(Stored data entries)
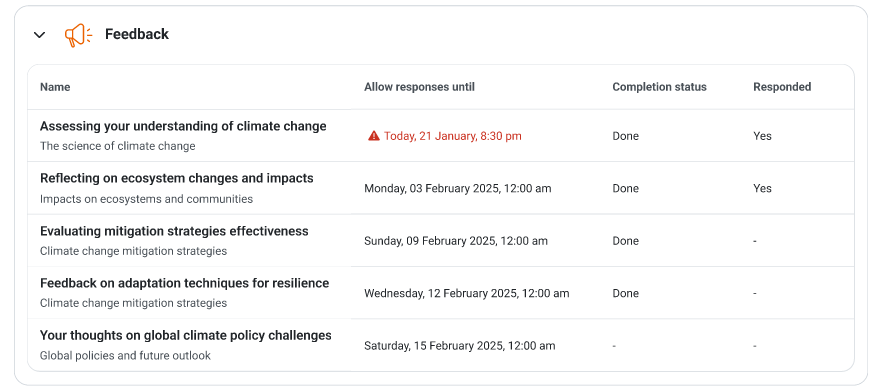Click Yes response for Reflecting on ecosystem
This screenshot has height=390, width=878.
[x=762, y=188]
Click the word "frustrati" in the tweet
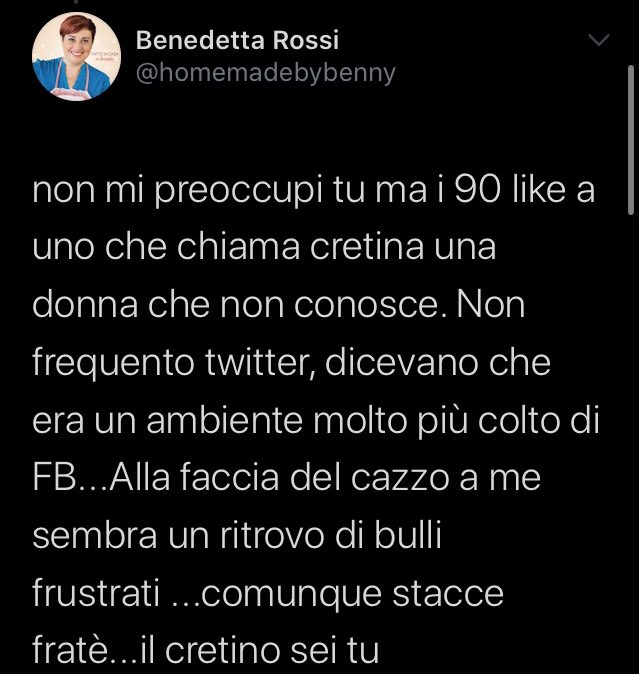The height and width of the screenshot is (674, 639). 96,593
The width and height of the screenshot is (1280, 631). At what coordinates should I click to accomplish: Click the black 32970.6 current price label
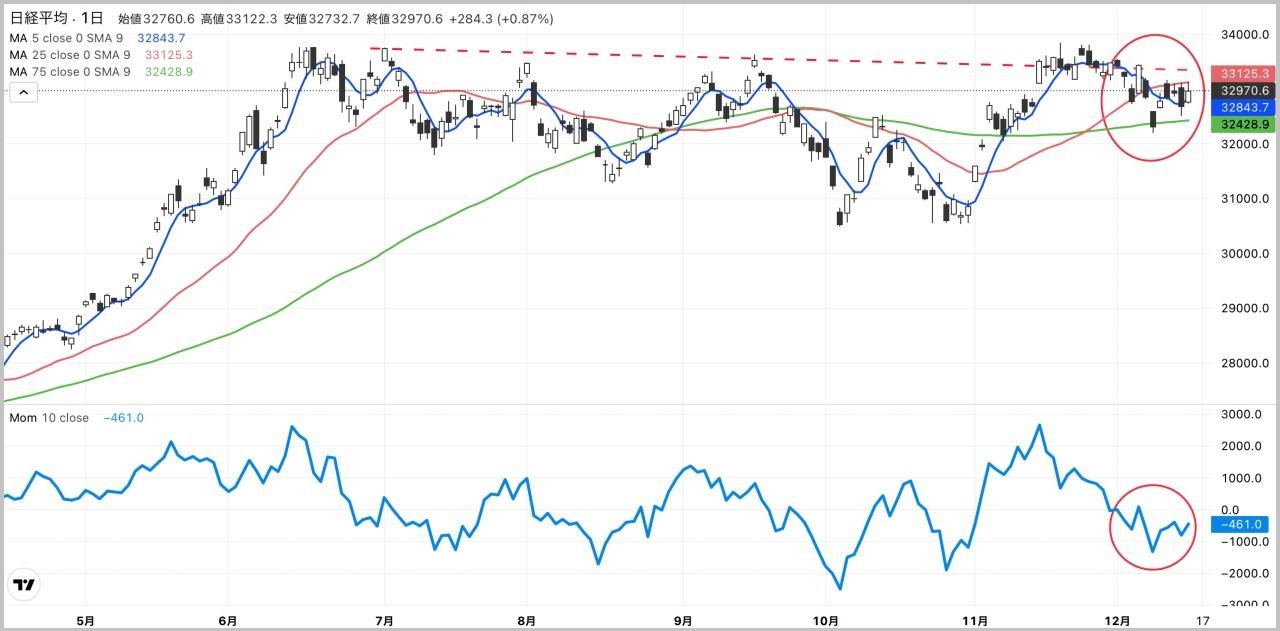click(x=1239, y=91)
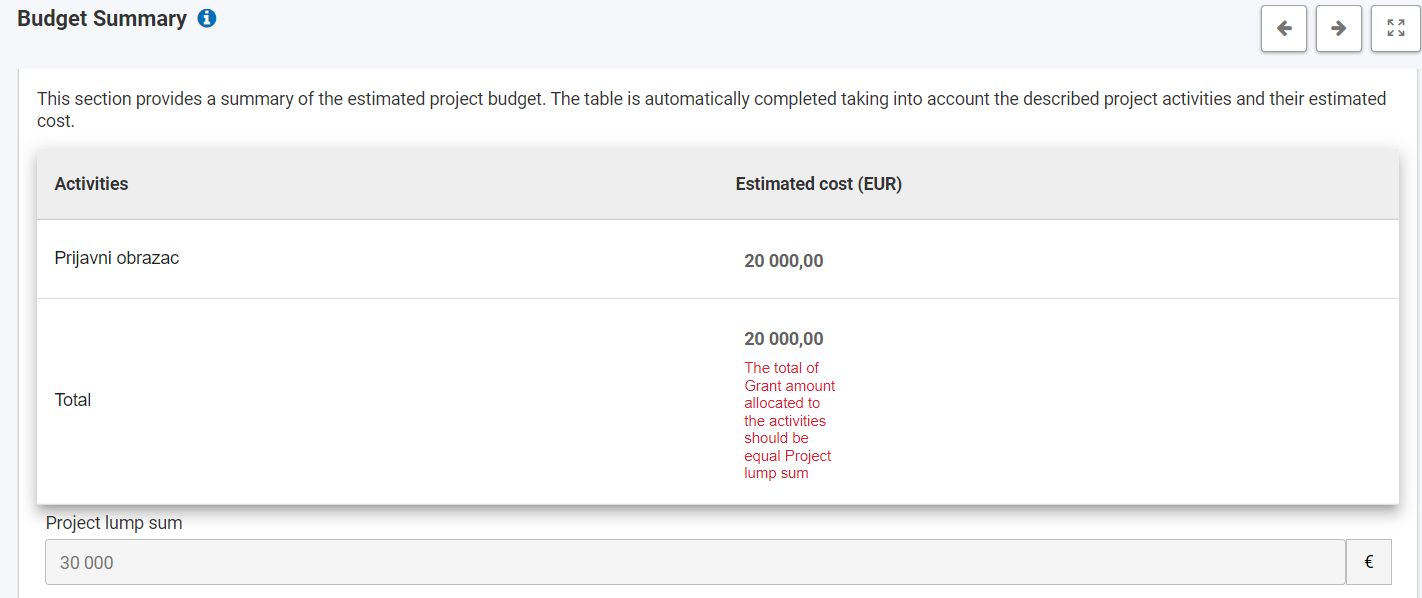Click the Project lump sum label

114,522
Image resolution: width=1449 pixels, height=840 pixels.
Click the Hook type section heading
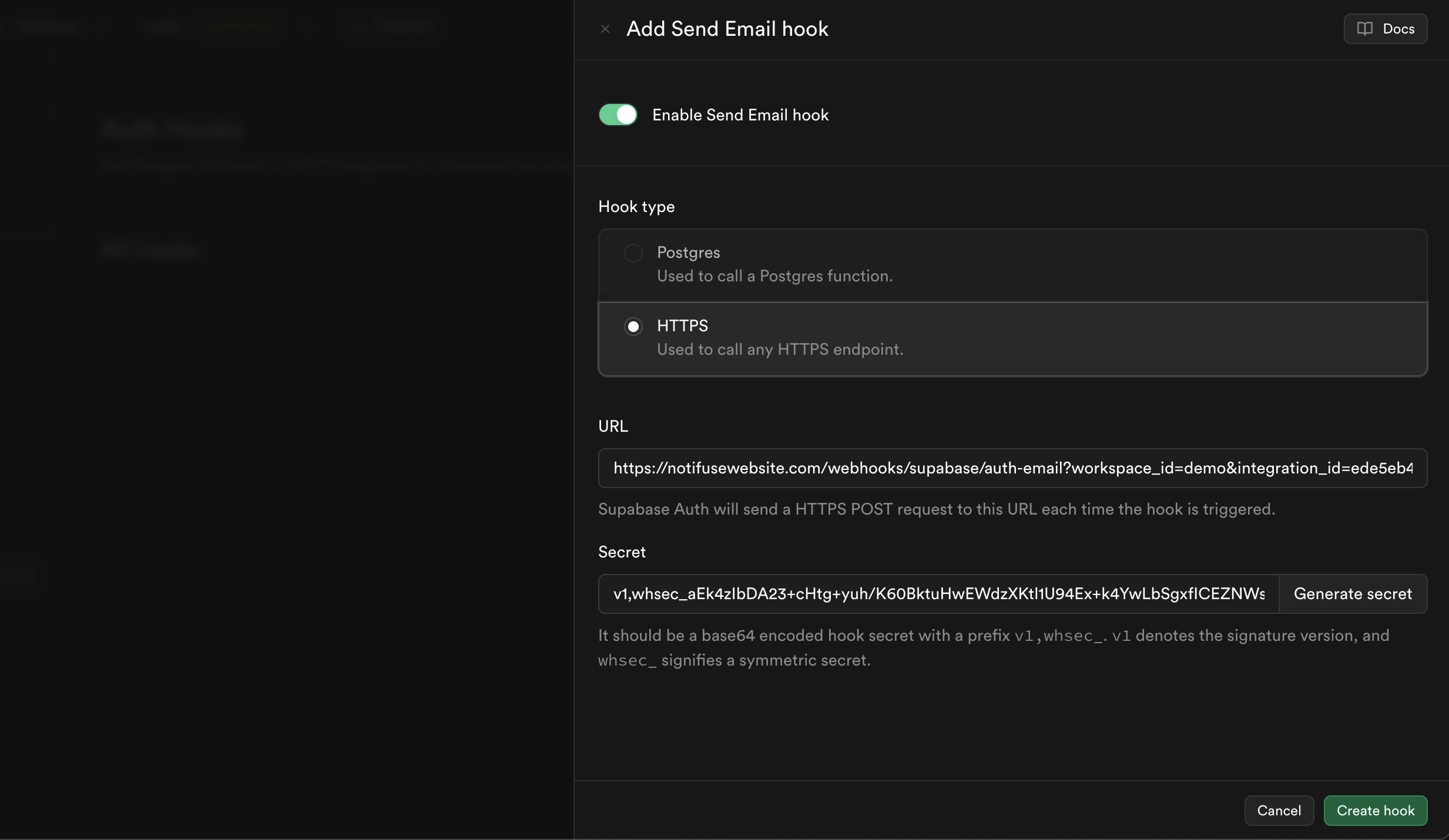point(636,206)
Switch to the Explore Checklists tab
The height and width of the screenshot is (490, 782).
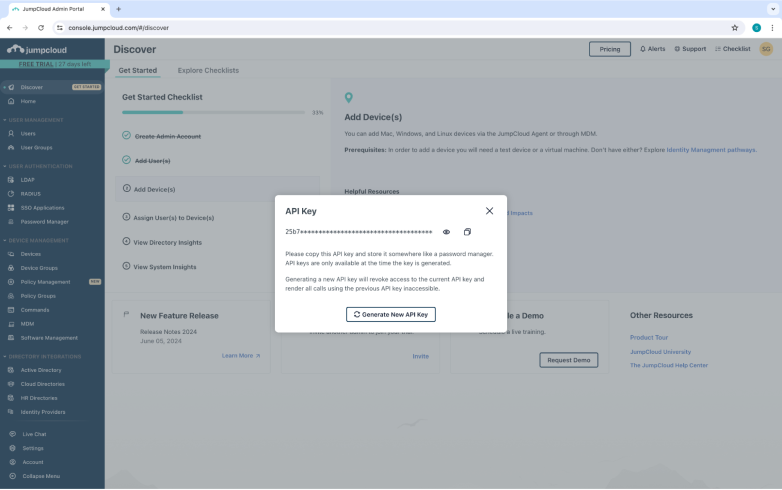[x=208, y=71]
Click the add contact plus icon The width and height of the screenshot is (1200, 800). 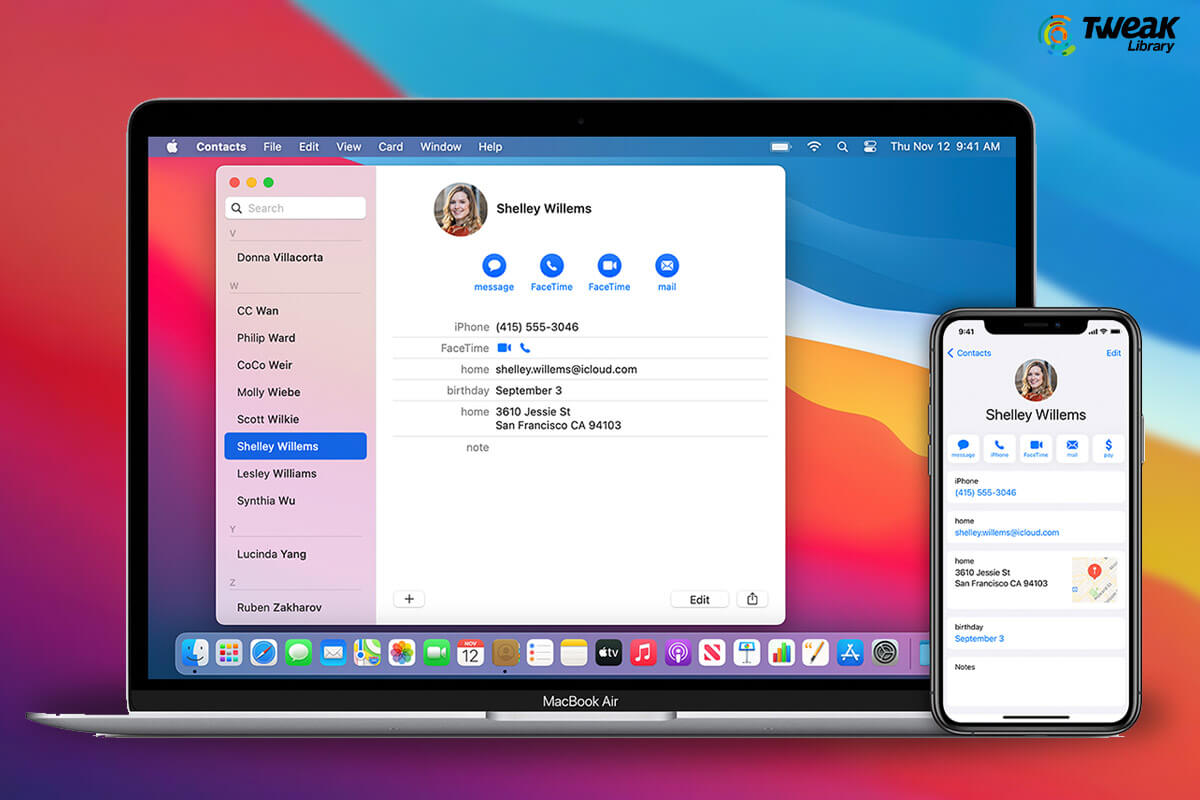tap(409, 598)
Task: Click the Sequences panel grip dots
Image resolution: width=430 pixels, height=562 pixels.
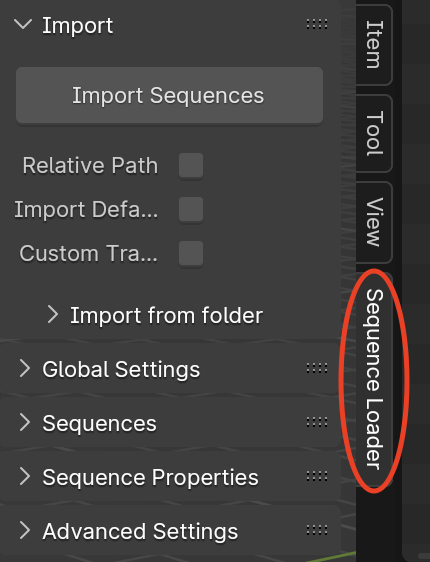Action: (x=317, y=423)
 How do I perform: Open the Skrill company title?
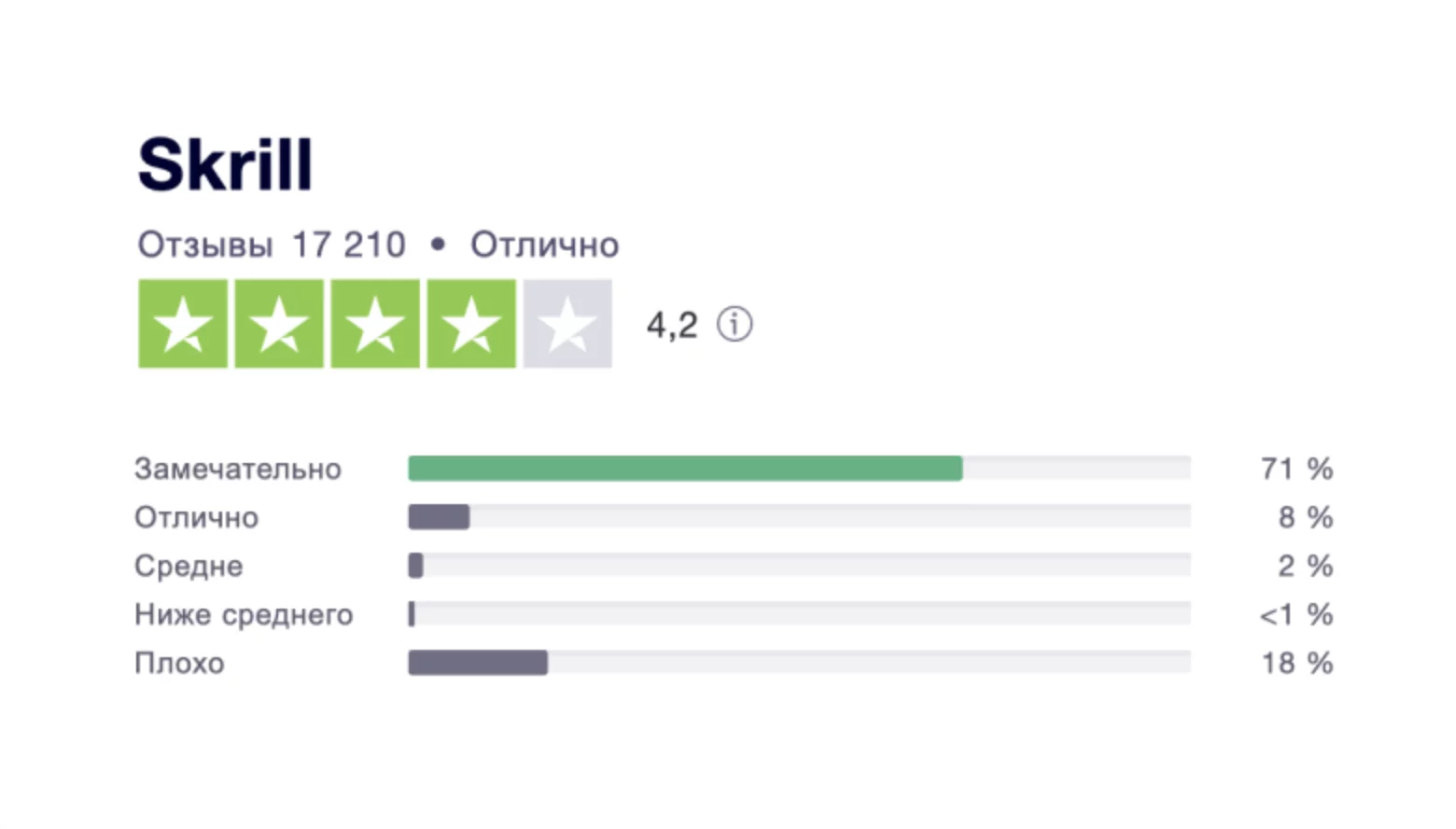[x=225, y=164]
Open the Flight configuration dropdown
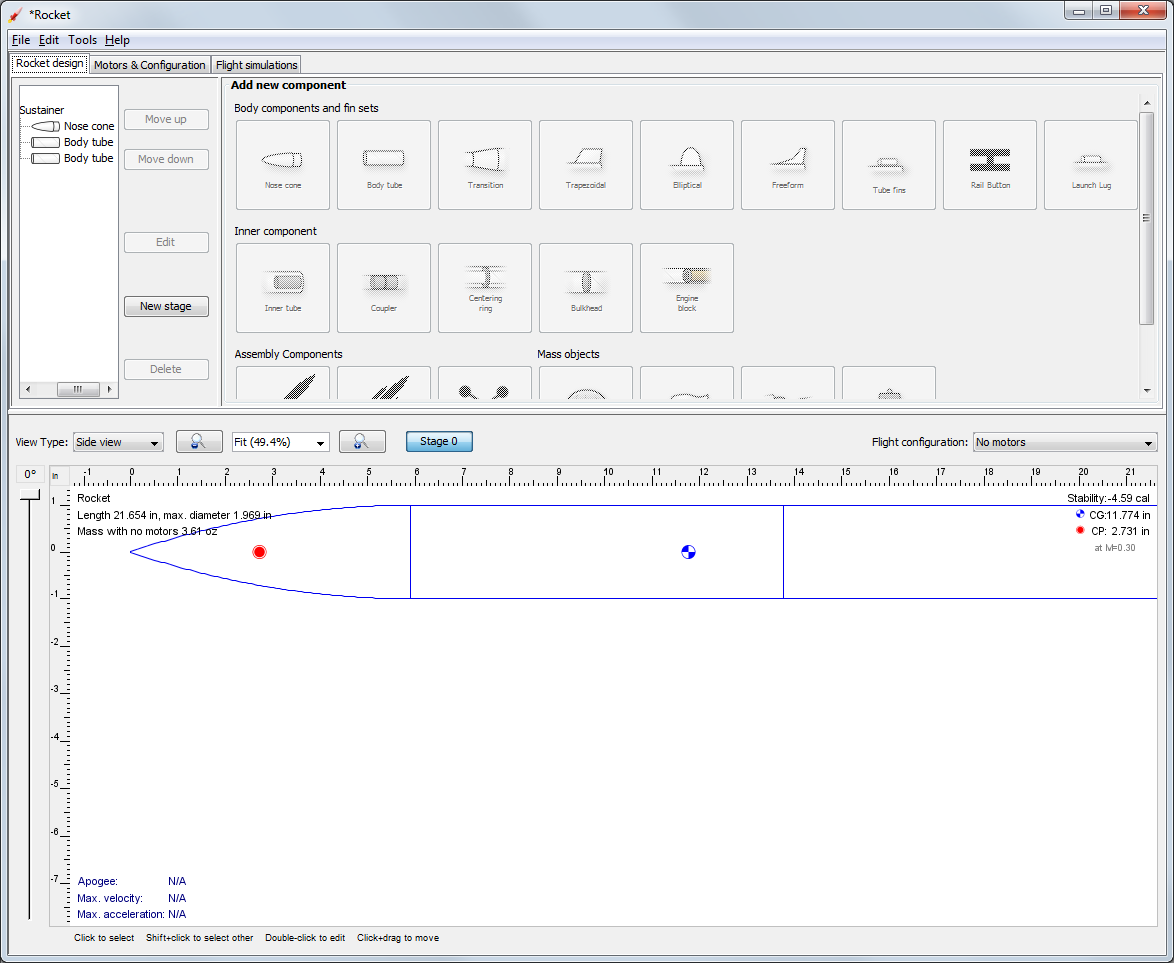Viewport: 1174px width, 963px height. pos(1064,441)
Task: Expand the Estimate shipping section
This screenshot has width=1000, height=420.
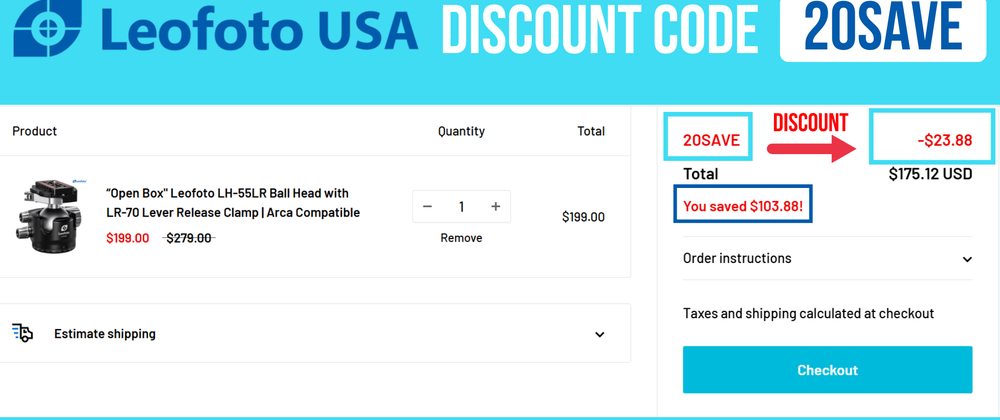Action: point(599,334)
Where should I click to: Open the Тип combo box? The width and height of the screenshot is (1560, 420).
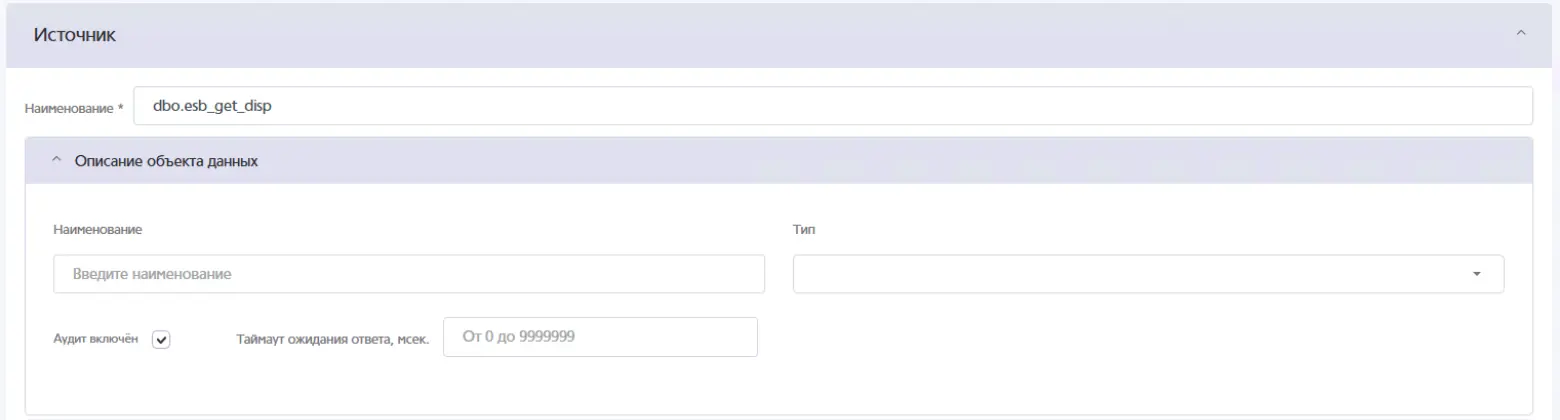1148,274
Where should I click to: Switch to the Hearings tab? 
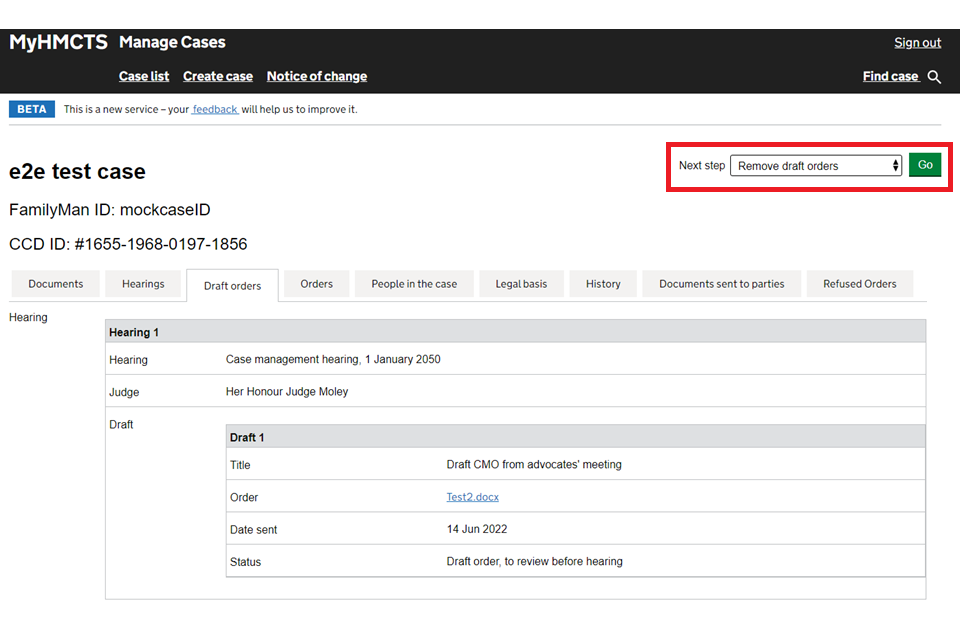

**Prompt**
Recast the material as a numbered list, from its first line through the line containing "point(636,206)", skipping blank lines. Leave the pictures out.

**Response to the task**
1. Click Yes response for Reflecting on ecosystem
2. This screenshot has height=390, width=878.
3. [x=762, y=188]
4. Click the word "frustrati" in the tweet
5. The height and width of the screenshot is (674, 639). 96,593
6. The width and height of the screenshot is (1280, 631). At what coordinates should I click to accomplish: Click the black 32970.6 current price label
7. click(x=1239, y=91)
8. Click the Project lump sum label
9. 114,522
10. Image resolution: width=1449 pixels, height=840 pixels.
11. Click the Hook type section heading
12. point(636,206)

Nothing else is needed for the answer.